══ Records shown ══

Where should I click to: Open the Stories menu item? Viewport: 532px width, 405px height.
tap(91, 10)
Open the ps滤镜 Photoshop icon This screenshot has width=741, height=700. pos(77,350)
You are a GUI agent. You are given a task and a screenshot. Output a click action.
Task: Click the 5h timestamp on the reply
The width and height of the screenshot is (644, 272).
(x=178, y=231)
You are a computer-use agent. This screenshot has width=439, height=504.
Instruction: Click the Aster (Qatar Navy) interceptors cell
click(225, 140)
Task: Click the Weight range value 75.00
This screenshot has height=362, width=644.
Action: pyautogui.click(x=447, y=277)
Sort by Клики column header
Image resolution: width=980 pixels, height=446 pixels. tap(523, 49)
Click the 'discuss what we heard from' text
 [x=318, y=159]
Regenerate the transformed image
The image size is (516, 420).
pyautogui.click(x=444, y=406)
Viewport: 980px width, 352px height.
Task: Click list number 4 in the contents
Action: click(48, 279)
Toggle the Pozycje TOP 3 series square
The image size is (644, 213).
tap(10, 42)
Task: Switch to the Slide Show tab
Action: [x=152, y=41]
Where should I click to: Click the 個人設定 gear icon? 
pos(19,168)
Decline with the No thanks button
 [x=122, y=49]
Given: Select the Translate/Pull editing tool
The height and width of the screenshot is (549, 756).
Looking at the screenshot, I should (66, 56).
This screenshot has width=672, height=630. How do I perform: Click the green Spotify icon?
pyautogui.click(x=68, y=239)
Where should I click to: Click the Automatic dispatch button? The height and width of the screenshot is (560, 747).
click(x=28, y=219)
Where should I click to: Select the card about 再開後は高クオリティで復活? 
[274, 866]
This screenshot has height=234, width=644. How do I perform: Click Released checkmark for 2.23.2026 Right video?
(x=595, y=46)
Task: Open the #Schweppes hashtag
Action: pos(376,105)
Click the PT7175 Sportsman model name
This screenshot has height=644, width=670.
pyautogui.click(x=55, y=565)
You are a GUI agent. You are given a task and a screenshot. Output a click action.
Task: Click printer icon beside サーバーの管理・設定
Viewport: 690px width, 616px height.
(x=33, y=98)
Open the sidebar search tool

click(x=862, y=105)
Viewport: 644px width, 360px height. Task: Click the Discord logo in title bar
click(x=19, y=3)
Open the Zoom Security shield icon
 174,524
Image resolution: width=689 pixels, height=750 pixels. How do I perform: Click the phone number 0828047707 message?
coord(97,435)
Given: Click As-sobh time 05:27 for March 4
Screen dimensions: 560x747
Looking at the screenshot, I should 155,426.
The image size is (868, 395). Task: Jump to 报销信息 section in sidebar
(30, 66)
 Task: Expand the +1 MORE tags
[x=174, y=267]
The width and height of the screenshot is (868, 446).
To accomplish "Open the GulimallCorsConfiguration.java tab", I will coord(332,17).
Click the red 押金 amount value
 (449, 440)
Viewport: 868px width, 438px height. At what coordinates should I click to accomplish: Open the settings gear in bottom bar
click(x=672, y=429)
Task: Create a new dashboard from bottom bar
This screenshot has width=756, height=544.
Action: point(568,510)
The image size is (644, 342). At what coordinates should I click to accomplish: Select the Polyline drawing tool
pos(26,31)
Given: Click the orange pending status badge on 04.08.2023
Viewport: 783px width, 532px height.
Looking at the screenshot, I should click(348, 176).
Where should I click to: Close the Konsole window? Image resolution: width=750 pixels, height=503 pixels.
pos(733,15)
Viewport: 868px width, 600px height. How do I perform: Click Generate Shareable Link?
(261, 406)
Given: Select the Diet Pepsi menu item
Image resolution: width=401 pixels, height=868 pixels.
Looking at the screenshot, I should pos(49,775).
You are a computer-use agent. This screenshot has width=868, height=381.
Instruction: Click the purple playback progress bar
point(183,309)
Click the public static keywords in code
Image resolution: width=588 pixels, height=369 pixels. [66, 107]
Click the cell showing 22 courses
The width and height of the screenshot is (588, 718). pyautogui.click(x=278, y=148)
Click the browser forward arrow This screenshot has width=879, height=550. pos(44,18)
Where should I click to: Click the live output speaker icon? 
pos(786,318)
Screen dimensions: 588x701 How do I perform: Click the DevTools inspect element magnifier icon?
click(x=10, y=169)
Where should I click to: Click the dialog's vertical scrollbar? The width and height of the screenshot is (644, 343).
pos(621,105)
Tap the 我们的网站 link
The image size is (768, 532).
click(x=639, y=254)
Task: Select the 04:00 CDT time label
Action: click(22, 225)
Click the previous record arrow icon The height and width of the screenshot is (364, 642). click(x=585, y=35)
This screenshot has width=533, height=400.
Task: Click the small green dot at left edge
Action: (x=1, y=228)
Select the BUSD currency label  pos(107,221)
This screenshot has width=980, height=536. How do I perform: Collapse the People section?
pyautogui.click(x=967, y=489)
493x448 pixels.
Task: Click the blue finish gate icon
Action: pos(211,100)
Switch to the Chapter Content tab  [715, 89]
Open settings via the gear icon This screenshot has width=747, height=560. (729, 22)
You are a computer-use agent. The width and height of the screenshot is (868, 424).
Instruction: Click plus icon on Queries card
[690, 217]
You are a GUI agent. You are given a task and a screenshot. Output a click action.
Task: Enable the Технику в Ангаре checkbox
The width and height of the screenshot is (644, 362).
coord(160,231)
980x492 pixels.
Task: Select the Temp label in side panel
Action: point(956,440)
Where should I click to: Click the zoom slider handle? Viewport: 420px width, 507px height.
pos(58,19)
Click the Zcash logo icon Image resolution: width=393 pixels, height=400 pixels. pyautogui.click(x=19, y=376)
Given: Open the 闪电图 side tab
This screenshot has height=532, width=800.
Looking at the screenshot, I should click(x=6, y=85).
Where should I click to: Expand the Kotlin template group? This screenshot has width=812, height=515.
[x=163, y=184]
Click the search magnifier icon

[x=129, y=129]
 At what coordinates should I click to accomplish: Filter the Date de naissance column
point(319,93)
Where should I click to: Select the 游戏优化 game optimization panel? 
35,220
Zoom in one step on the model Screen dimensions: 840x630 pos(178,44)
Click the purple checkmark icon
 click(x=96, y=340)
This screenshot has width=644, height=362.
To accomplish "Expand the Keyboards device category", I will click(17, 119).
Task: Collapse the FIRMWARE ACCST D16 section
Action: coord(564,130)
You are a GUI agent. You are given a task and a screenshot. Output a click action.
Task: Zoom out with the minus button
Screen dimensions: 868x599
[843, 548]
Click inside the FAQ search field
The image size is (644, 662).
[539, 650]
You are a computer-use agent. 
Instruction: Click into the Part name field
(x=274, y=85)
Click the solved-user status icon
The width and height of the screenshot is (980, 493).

═══

[Task statement] The lines above, starting at the one with "Open settings via" and ending at the one with "Task: Enable the Технику в Ангаре checkbox", are the only ones to return, exactly as written.

[Solved exercise]
Open settings via the gear icon This screenshot has width=747, height=560. (729, 22)
You are a computer-use agent. The width and height of the screenshot is (868, 424).
Instruction: Click plus icon on Queries card
[690, 217]
You are a GUI agent. You are given a task and a screenshot. Output a click action.
Task: Enable the Технику в Ангаре checkbox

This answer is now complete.